Наблюдая за этой пожилой женщиной, за тем, как она держала себя с отцом, отвечала на его вопросы короткими, рублеными фразами, я догадался, что она, скорее всего, из его ведомства и, как минимум, в немалом офицерском звании в отставке. Единственное, куда у нее не было хода, это в кабинет отца, святая святых в квартире.
Я всегда с придыханием заходил туда, когда он меня пускал.
Массивная железная дверь, обшитая твердым деревом, была оборудована двумя очень хитрыми замками, которые открывались двумя ключами одновременно.
Отец, придержав меня рукой, всегда заходил в кабинет первым, через несколько секунд выглядывал, улыбался и заговорщицки подмигнув, сообщал:
— Всё! Теперь можно… заползай.
Обстановка за эти годы в кабинете почти не изменилась, к огромному письменному столу у окна добавился только цветной японский телевизор, стоявший на тумбочке у дальней стены и японский же видеомагнитофон сверху на нём. Огромной ценности аппаратура! Говорят, что на такую вот видеодвойку можно было выменять однокомнатную, а то и двухкомнатную квартиру в Москве.

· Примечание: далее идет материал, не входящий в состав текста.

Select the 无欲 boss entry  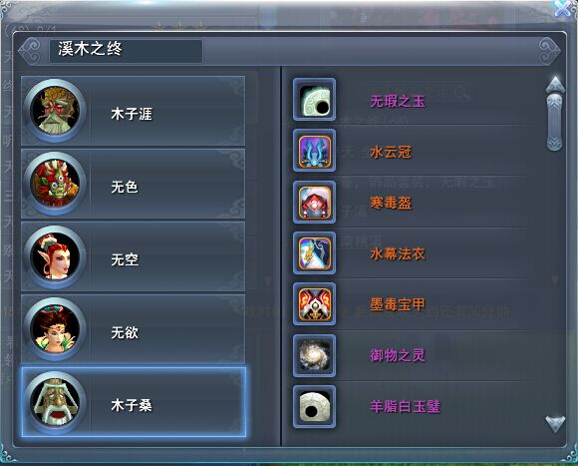pyautogui.click(x=134, y=329)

А так, в принципе, всё, как и пять лет назад. В углу те же два удобных кожаных кресла с журнальным столиком между ними, мягкий персидский ковер на полу и китайская напольная ваза. Но, по моему мнению, самое ценное в этом кабинете находилось на стенах.
Оружие!
Много разнообразного холодного оружия, великолепного оружия, старинного оружия! Я, как загипнотизированный, переводил взгляд с мечей на сабли, с сабель на шпаги, на боевые парные ножи, топоры, копья — это могло продолжаться бесконечно. Насчет того, что всё здесь настоящее, а не какой-нибудь новодел, у меня не возникало ни малейшего сомнения. Я стоял, затаив дыхание, перед этим развешанным на стенах богатством и представлял себе, кто владел этими клинками, и в каких битвах они участвовали. Мое воспаленное мальчишеское воображение рисовало сцены схваток: оружие пробивало доспехи и выходило из спины врага, им отсекали конечности, им защищались…
Впадая в некий транс, я даже слышал, как мне казалось, шум битвы, ржание лошадей и стоны раненых.
Когда я первый раз попал в эту комнату, то, ошалев от всего этого великолепия, задал отцу прямой вопрос:
— Папа, ты что, коллекционер?
Он тогда рассмеялся и ответил, что всё это оружие с давней историей, и когда-нибудь он расскажет мне о нём более подробно.
Сейчас, когда мы вошли в кабинет, отец шагнул к телефону, снял трубку, набрал номер, и буквально через гудок на том конце провода ему ответили.